§ **Vos tâches**
A - Condensez le paragraphe du texte sur les élections à Bahia qui commence par « Les Bahianais n'ont pas l'habitude de lire ». Conservez ses faits principaux.
B - Résumez en deux phrases le texte sur les élections à Bahia, s'il vous plaît.

§ **Bloc de texte**
Les Bahianais ont dû, comme chaque fois pour ce type de scrutin, élire six personnes en même temps : un député de l’état, un député fédéral, deux sénateurs, un gouverneur et un président ! Un petit papier est distribué avec des cases qui servent à écrire les numéros des candidats. Et une ligne est préalablement remplie à titre d’exemple. « Beaucoup d’électeurs qui ne savent pas comment faire vont simplement reproduire ce qui est déjà inscrit », explique Felipe, un carioca en vacances à Bahia. D’ailleurs, ces petits papiers sont confectionnés par le parti d’un des candidats, qui aura son nom, sa photo et, bien sûr, son numéro au dos. Le même numéro qui sert d’exemple ! « Il fait ça pour aider les gens, mais n’oublie pas son propre intérêt », commente Felipe.

« Les Bahianais n’ont pas l’habitude de lire des livres ou un journal, confirme Adriano, employé d’une auberge de jeunesse. Les gens ne sont pas intéressés par la politique. » Ici, une bonne partie des campagnes se fait à la télévision. Au Brésil, la télé est très importante, on la regarde longtemps et souvent, et les novelas (séries romantiques brésiliennes) sont incontournables. Les politiques le savent et le prouvent par des passages réguliers et par la longueur de leurs spots de campagne. Il arrive quand même qu’un petit agriculteur de campagne n’ait pas la télévision. Dans ce cas-là, explique Rossana, thérapeute, « les électeurs ne savent rien, même pas qui sont les candidats. C’est comme ça que les politiques récoltent les votes : ils frappent à leur porte, leur promettent monts et merveilles, et comme c’est le seul candidat qu’ils connaissent, ils votent pour lui ! »

§ **Segment de données**
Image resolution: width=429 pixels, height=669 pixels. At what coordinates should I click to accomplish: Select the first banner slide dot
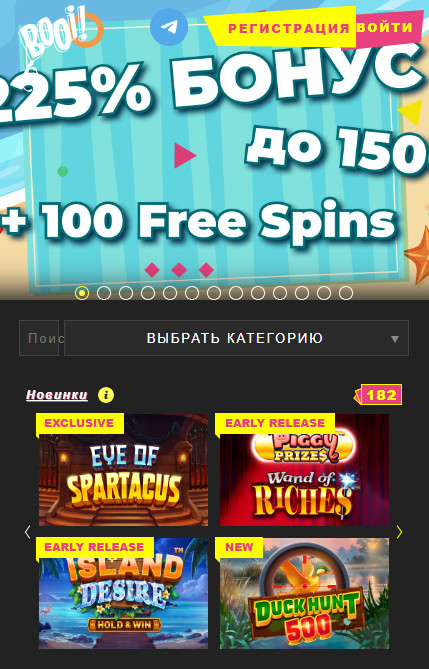(82, 293)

§ **Réponses par tâche**
A - D'après Adriano, employé d'une auberge de jeunesse, les Bahianais lisent rarement des livres ou un journal et ne s'intéressent pas à la politique. Une bonne partie des campagnes se fait à la télévision, très regardée au Brésil, notamment pour les novelas. Les politiques y multiplient les passages et les longs spots. Selon Rossana, thérapeute, le petit agriculteur qui n'a pas la télévision ne sait même pas qui sont les candidats. Les politiques frappent alors à sa porte et lui promettent monts et merveilles. Comme c'est le seul candidat qu'il connaît, il vote pour lui.

B - Les Bahianais ont dû élire six personnes à la fois à l'aide d'un petit papier où une ligne d'exemple est déjà remplie, papier confectionné par le parti d'un candidat dont le numéro sert justement d'exemple. Selon des habitants, les gens s'intéressent peu à la politique et les campagnes passent beaucoup par la télévision, tandis que ceux qui ne l'ont pas votent pour le seul candidat venu frapper à leur porte avec ses promesses.